> [YOUR TASKS]:
**a)** In the interview on publishing, what award did Hope Prevails win in 2017?
**b)** List every book that Michelle Bengtson describes as her own in the interview on publishing.
**c)** Repeat word for word the portion of the interview on publishing starting with "I self-published the" and going on through "get it published.".

The answer is yes! And today’s guest post is by someone who has done so. We welcome today’s guest blogger, Dr. Michelle Bengtson, who offers insights about both traditional publishing and self-publishing. Her unique books provide a faith-based and medical perspective on mental health disorders.
Michelle, tell us about your books.
My first book was Hope Prevails: Insights From a Doctor’s Personal Journey Through Depression. My second book was the Hope Prevails Bible Study. I just turned in my third book about exchanging our worry, fear, and anxiety for God’s peace to the publisher a few days ago, but the title hasn’t been decided yet.
Tell us about your publishing journey.
My first book, Hope Prevails, was traditionally published by Baker Revell (who is also publishing my third book), and it released in August 2016. It sold out in its first printing and won the Christian Literary Reader’s Choice Award in 2017. (Congratulations, Michelle!) In response to reader requests, I wrote the Hope Prevails Bible Study and self-published it in October 2017. I decided to go the self-publishing route with the Bible study because I wanted to get it quickly to the readers who were requesting it, and I wanted it to support the original book.
My next book, also to be published by Revell, will release in the fall of 2019.
What did you like and not like about self-publishing?
I self-published the Bible study with Redemption Press. They took care of the editing and formatting, and I had the cover designed by someone who had helped me with marketing materials for the original Hope Prevails. I liked having more control about when the book released, and aspects like the title and cover. I did not, however, like how much of the process fell to me to do. More of the profits go to me, but on the flip side, I had to pay to get it published.

> [INFORMATION GIVEN]:
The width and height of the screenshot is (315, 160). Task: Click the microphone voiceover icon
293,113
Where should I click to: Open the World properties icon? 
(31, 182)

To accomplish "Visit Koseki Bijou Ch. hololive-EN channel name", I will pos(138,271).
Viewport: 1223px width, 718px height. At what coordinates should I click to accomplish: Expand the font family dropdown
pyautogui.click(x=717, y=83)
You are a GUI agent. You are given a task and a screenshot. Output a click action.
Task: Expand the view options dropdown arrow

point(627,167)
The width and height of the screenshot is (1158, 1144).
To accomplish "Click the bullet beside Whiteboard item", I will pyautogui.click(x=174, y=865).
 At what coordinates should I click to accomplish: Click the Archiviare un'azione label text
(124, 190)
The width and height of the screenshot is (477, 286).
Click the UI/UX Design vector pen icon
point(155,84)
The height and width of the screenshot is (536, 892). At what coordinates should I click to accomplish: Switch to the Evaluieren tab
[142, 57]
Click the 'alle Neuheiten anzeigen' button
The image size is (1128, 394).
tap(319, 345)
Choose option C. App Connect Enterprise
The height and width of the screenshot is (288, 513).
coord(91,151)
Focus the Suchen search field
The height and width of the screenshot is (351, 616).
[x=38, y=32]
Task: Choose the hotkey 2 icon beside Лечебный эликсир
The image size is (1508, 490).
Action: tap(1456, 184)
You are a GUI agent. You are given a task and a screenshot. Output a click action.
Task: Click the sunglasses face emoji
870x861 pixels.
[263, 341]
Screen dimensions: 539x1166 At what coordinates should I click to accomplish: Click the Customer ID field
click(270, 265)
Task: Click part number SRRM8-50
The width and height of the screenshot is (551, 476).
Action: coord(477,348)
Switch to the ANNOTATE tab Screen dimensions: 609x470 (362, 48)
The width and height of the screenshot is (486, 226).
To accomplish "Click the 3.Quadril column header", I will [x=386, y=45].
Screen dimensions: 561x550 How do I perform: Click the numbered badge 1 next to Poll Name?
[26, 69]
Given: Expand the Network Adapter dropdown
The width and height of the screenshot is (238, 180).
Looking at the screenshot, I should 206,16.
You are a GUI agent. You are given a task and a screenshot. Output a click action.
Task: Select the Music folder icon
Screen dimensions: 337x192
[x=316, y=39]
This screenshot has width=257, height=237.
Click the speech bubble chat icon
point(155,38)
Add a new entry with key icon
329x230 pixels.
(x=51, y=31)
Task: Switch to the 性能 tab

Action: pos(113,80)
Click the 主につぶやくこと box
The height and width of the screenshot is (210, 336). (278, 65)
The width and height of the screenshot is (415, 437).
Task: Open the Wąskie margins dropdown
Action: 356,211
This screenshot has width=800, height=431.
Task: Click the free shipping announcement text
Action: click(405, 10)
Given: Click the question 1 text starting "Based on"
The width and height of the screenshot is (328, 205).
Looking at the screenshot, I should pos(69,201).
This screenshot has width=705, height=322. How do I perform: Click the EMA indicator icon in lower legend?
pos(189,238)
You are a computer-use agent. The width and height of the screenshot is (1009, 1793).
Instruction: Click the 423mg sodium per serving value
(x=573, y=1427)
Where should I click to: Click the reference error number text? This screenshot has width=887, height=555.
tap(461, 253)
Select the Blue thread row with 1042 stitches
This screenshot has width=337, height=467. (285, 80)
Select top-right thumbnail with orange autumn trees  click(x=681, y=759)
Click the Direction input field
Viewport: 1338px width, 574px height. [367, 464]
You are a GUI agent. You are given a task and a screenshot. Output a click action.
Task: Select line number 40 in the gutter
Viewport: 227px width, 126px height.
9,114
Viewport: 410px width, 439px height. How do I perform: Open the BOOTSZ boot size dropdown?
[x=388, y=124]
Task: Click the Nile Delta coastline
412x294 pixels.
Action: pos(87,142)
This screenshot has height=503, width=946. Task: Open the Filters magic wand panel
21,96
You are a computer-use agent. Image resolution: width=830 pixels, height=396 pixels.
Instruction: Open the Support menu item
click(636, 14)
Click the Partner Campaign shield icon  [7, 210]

> [SOLUTIONS]:
**a)** The Christian Literary Reader's Choice Award.

**b)**
- Hope Prevails: Insights From a Doctor's Personal Journey Through Depression
- Hope Prevails Bible Study
- Her third book, about exchanging worry, fear, and anxiety for God's peace (title not yet decided)

**c)**
I self-published the Bible study with Redemption Press. They took care of the editing and formatting, and I had the cover designed by someone who had helped me with marketing materials for the original Hope Prevails. I liked having more control about when the book released, and aspects like the title and cover. I did not, however, like how much of the process fell to me to do. More of the profits go to me, but on the flip side, I had to pay to get it published.